(Dataset entries)

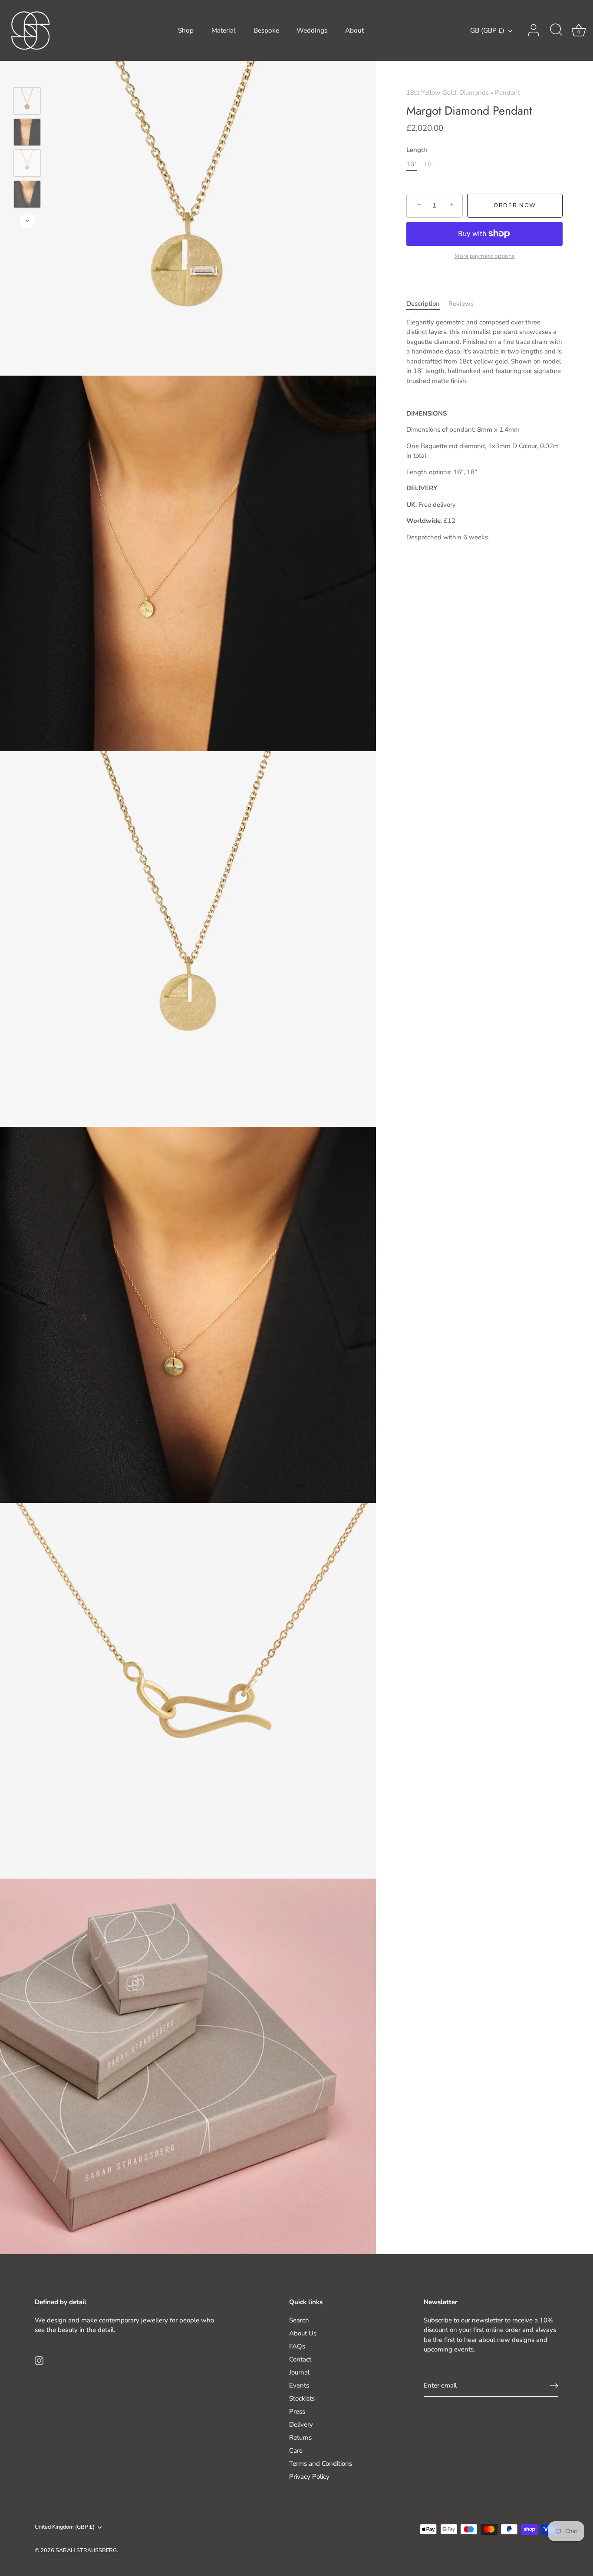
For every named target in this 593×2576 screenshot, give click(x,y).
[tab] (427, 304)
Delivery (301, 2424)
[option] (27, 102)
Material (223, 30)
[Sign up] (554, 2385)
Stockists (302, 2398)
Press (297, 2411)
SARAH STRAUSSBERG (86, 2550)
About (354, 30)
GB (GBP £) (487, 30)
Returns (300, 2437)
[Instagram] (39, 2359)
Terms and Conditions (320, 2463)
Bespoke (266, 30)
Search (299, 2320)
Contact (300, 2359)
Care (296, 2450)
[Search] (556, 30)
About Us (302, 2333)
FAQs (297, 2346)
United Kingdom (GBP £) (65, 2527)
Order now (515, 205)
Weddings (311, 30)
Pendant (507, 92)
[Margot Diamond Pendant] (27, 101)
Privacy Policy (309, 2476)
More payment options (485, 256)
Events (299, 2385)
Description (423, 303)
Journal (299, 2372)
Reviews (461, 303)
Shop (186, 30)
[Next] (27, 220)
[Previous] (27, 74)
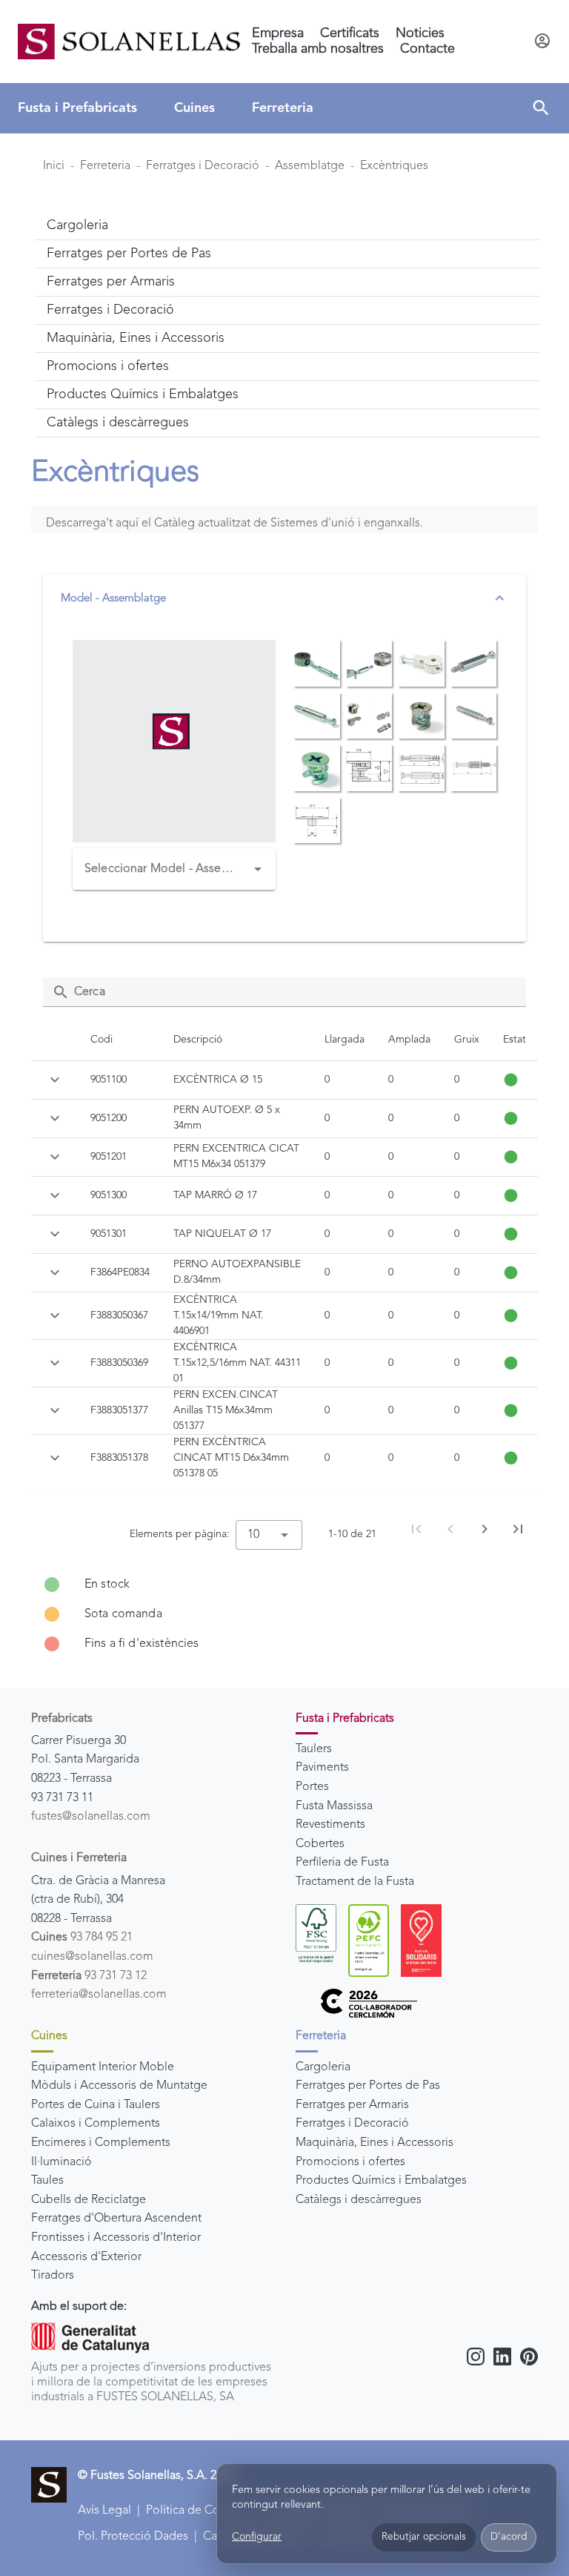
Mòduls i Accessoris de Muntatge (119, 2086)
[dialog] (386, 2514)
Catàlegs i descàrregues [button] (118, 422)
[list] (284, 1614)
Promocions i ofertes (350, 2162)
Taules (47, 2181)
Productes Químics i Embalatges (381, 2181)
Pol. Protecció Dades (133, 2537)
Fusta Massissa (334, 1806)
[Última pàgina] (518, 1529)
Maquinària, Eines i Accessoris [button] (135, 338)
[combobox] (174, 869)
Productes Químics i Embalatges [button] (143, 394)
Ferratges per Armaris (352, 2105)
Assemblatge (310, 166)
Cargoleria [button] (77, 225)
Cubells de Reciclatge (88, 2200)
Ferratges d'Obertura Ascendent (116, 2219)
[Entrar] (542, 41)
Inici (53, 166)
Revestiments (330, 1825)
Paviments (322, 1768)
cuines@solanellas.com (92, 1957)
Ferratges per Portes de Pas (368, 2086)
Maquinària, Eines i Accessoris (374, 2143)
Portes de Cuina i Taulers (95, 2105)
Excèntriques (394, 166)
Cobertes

> **Problem to solve**
Retype the entries above exactly. Stop after the line containing "[Última pàgina] (518, 1529)", and omit the pictures.

> **Response to this task**
For every named target in this 593×2576 screenshot, give click(x,y).
[tab] (427, 304)
Delivery (301, 2424)
[option] (27, 102)
Material (223, 30)
[Sign up] (554, 2385)
Stockists (302, 2398)
Press (297, 2411)
SARAH STRAUSSBERG (86, 2550)
About (354, 30)
GB (GBP £) (487, 30)
Returns (300, 2437)
[Instagram] (39, 2359)
Terms and Conditions (320, 2463)
Bespoke (266, 30)
Search (299, 2320)
Contact (300, 2359)
Care (296, 2450)
[Search] (556, 30)
About Us (302, 2333)
FAQs (297, 2346)
United Kingdom (GBP £) (65, 2527)
Order now (515, 205)
Weddings (311, 30)
Pendant (507, 92)
[Margot Diamond Pendant] (27, 101)
Privacy Policy (309, 2476)
More payment options (485, 256)
Events (299, 2385)
Description (423, 303)
Journal (299, 2372)
Reviews (461, 303)
Shop (186, 30)
[Next] (27, 220)
[Previous] (27, 74)
Mòduls i Accessoris de Muntatge (119, 2086)
[dialog] (386, 2514)
Catàlegs i descàrregues [button] (118, 422)
[list] (284, 1614)
Promocions i ofertes (350, 2162)
Taules (47, 2181)
Productes Químics i Embalatges (381, 2181)
Pol. Protecció Dades (133, 2537)
Fusta Massissa (334, 1806)
[Última pàgina] (518, 1529)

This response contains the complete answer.